[WHAT YOU SHOULD DO]
In the listing below, swap "blue" for "green" and write out only the lines from the one containing "Given: Click the blue help question mark icon" through the one containing "Looking at the", changing nothing else.

[ENTRIES PROVIDED]
################
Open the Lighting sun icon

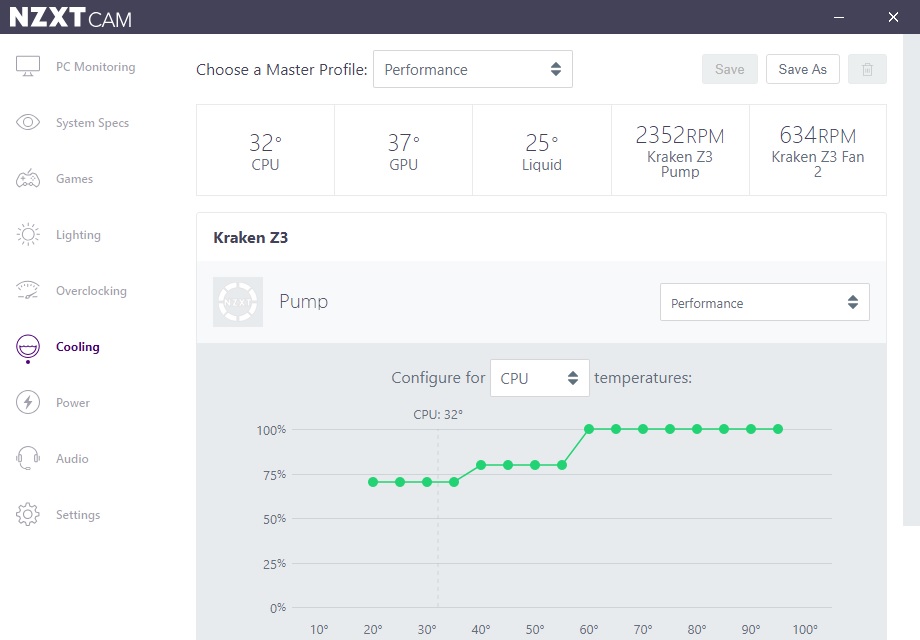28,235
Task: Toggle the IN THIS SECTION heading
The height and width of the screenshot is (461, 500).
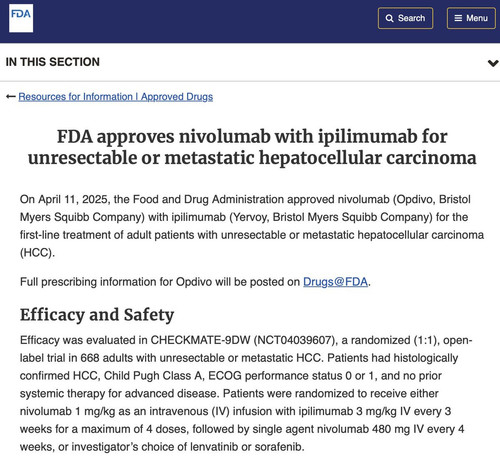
################
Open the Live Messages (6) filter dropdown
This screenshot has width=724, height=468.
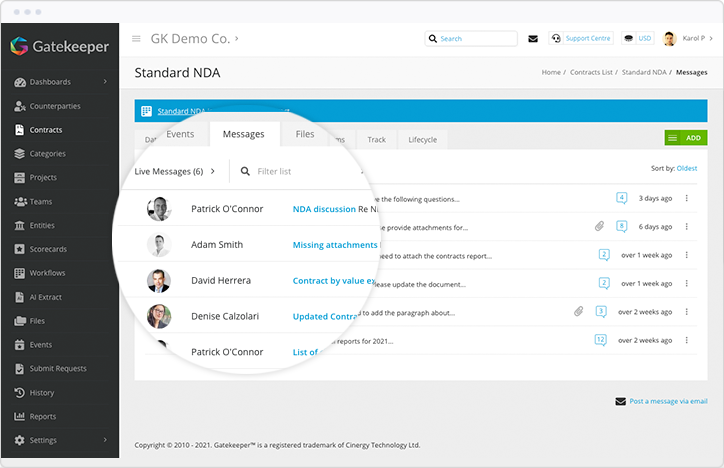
################
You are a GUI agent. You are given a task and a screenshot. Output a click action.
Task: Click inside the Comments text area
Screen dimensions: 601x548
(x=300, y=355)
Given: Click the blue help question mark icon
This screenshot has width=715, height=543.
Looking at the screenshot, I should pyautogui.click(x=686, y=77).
################
[SOLUTION TO THIS PROBLEM]
Given: Click the green help question mark icon
This screenshot has width=715, height=543.
Looking at the screenshot, I should pyautogui.click(x=686, y=77).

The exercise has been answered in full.